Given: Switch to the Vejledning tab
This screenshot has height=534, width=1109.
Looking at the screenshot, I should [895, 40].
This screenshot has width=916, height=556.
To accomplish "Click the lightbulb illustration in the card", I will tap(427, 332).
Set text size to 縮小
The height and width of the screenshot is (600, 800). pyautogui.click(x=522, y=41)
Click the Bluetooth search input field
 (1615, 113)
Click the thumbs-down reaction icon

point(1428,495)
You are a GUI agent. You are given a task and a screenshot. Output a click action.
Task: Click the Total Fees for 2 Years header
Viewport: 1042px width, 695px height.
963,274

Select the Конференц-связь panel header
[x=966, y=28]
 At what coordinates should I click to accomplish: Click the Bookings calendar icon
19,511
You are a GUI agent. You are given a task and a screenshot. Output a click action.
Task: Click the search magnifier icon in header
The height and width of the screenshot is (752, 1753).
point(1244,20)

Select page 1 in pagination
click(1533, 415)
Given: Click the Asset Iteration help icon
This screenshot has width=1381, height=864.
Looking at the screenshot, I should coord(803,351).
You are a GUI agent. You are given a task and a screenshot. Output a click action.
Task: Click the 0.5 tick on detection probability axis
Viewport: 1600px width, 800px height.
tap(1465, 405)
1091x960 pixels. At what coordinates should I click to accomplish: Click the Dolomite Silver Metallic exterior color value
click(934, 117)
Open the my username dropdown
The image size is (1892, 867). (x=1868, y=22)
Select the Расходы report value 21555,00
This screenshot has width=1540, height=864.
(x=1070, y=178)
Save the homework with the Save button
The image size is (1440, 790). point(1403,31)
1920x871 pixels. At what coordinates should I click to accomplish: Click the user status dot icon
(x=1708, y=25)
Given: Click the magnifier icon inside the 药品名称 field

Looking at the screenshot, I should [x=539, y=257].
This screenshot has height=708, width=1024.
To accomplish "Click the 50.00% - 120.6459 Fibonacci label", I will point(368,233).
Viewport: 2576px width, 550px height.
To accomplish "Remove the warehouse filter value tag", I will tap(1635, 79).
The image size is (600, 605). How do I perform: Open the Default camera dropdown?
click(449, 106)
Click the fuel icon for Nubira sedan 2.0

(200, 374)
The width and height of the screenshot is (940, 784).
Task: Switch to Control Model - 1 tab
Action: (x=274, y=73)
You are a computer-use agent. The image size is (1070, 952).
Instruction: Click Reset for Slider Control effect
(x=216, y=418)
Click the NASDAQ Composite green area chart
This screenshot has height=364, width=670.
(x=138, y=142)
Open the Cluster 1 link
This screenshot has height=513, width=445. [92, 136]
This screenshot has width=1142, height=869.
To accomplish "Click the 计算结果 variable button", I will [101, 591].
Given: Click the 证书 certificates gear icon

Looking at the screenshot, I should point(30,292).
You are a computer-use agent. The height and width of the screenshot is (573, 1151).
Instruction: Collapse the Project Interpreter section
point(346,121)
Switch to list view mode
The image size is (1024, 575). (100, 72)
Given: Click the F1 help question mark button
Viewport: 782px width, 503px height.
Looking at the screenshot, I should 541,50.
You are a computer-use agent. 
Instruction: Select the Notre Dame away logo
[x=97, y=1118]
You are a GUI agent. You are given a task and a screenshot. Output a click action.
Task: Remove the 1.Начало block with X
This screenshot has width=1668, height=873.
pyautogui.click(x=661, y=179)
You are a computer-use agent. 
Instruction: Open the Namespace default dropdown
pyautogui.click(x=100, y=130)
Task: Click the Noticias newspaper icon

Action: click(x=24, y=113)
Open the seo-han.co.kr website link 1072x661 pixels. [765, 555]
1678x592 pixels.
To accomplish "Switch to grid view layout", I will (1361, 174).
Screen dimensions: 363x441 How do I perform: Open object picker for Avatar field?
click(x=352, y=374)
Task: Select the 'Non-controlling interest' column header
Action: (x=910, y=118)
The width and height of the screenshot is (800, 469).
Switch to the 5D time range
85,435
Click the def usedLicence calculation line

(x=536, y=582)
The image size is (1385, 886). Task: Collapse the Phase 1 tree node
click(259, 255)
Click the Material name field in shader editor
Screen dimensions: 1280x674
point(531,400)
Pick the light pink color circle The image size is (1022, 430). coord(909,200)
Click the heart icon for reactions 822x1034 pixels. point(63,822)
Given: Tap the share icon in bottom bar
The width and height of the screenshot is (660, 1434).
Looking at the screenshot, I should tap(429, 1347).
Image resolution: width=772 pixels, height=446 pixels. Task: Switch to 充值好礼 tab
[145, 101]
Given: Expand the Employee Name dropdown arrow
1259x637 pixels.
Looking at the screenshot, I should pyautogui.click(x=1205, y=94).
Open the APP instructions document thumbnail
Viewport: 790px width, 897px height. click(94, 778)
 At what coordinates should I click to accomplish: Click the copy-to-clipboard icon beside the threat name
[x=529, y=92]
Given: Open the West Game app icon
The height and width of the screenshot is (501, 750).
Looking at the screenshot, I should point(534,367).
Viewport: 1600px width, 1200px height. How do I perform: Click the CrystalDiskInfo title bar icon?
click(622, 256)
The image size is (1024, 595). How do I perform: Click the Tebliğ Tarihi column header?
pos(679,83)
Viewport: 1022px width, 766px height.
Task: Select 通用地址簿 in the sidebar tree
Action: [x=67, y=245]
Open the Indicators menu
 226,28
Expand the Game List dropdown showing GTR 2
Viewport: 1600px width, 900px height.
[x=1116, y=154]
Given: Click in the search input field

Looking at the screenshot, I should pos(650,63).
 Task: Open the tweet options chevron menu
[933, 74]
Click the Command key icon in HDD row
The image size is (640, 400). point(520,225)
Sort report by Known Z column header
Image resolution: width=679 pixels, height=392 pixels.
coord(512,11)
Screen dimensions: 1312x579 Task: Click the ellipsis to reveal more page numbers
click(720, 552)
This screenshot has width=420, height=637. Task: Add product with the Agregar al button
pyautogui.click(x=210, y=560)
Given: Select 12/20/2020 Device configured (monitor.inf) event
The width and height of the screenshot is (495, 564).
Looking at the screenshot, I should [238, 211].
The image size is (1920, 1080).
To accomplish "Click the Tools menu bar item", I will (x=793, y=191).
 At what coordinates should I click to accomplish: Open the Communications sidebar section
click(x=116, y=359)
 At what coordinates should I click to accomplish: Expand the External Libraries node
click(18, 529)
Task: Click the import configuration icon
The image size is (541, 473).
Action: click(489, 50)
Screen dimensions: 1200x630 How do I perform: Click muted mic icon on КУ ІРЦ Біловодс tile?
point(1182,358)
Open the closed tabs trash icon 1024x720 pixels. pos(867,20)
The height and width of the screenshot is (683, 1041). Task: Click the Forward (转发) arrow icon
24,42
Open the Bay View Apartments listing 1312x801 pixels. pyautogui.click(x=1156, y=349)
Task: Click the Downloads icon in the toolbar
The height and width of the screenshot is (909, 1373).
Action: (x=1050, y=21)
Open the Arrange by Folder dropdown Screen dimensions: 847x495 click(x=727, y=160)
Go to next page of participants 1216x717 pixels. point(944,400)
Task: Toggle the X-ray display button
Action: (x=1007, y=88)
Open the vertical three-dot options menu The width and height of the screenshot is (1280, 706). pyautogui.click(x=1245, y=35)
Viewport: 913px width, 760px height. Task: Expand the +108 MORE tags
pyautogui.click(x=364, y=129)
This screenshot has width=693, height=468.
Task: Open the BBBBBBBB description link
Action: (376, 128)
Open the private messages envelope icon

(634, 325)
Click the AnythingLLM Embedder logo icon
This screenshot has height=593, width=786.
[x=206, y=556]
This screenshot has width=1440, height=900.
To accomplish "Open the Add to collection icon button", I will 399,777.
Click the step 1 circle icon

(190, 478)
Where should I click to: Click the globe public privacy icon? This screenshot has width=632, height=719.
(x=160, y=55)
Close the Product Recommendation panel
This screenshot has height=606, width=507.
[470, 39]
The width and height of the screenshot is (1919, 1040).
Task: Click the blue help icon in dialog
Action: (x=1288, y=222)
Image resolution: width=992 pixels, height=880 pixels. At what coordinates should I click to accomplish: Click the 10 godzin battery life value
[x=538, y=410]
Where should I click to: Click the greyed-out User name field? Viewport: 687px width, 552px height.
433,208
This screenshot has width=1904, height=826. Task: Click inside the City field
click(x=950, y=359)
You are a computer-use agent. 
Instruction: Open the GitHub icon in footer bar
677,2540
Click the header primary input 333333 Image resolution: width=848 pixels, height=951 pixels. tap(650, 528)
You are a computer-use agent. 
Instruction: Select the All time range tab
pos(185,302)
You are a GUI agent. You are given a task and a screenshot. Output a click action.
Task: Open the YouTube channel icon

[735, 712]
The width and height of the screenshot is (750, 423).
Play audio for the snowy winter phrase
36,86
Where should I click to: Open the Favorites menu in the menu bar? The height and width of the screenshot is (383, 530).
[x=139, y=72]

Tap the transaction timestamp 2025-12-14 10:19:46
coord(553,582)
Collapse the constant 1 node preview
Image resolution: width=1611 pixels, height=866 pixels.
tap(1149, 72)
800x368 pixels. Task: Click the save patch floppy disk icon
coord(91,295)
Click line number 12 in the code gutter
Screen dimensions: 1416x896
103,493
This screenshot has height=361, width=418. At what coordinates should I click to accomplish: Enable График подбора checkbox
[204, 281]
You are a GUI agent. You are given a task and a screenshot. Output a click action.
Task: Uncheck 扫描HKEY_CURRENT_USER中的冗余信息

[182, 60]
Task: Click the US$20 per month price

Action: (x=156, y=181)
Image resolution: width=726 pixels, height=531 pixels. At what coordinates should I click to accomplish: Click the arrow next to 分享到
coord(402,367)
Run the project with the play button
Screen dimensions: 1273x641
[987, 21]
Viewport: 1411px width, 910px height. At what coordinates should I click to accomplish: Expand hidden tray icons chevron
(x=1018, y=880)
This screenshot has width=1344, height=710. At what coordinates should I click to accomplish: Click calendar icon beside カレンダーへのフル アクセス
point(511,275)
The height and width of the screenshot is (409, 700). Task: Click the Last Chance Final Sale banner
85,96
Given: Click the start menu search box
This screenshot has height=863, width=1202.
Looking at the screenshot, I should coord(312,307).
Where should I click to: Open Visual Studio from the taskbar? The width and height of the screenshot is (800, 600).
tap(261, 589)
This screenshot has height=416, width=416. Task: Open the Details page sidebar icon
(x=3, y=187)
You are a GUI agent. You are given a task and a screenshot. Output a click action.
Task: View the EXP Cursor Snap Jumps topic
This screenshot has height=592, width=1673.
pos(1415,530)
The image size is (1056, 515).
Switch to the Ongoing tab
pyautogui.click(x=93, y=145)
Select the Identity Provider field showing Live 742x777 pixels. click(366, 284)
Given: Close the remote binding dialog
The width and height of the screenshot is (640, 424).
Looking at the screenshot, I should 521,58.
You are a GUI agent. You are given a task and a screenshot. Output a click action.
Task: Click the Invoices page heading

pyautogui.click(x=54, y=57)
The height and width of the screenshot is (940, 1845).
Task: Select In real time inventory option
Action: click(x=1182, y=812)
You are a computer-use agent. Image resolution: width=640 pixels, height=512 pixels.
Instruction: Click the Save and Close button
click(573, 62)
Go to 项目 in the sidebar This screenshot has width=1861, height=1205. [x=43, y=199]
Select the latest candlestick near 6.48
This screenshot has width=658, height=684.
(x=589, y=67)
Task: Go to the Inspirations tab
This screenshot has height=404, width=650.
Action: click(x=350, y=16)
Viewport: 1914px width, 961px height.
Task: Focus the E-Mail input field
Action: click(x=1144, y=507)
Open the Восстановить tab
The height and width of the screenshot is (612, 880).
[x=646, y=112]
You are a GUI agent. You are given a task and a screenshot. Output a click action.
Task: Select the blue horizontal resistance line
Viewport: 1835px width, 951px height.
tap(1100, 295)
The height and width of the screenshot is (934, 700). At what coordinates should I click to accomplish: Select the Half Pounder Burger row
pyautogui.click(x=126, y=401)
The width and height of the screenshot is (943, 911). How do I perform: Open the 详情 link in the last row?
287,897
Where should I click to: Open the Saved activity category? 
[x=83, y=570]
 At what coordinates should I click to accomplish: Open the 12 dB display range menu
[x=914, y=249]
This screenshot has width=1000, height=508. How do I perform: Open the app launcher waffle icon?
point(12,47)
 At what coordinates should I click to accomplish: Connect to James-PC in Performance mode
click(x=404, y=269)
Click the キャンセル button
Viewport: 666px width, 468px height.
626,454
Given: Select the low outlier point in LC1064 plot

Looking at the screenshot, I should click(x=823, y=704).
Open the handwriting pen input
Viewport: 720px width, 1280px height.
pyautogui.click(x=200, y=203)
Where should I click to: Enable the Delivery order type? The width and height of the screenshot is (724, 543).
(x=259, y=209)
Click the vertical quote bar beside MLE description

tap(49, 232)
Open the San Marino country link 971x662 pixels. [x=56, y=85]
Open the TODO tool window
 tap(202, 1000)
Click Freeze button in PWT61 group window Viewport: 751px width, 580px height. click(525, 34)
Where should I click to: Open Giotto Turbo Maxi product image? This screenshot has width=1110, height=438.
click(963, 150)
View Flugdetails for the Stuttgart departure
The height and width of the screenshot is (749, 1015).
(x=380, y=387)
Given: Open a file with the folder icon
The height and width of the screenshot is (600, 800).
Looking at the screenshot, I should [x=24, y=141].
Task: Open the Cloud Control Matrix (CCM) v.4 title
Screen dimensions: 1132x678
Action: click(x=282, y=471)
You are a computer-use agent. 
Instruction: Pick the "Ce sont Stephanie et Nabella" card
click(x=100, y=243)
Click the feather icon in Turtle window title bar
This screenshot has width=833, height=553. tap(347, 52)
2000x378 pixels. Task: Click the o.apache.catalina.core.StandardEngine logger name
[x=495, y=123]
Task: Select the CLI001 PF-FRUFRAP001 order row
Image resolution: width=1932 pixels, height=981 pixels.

What the task requires - Scan the data for the word "report" and copy every line where it shows up.

Exercise answer -
Select the Расходы report value 21555,00
Sort report by Known Z column header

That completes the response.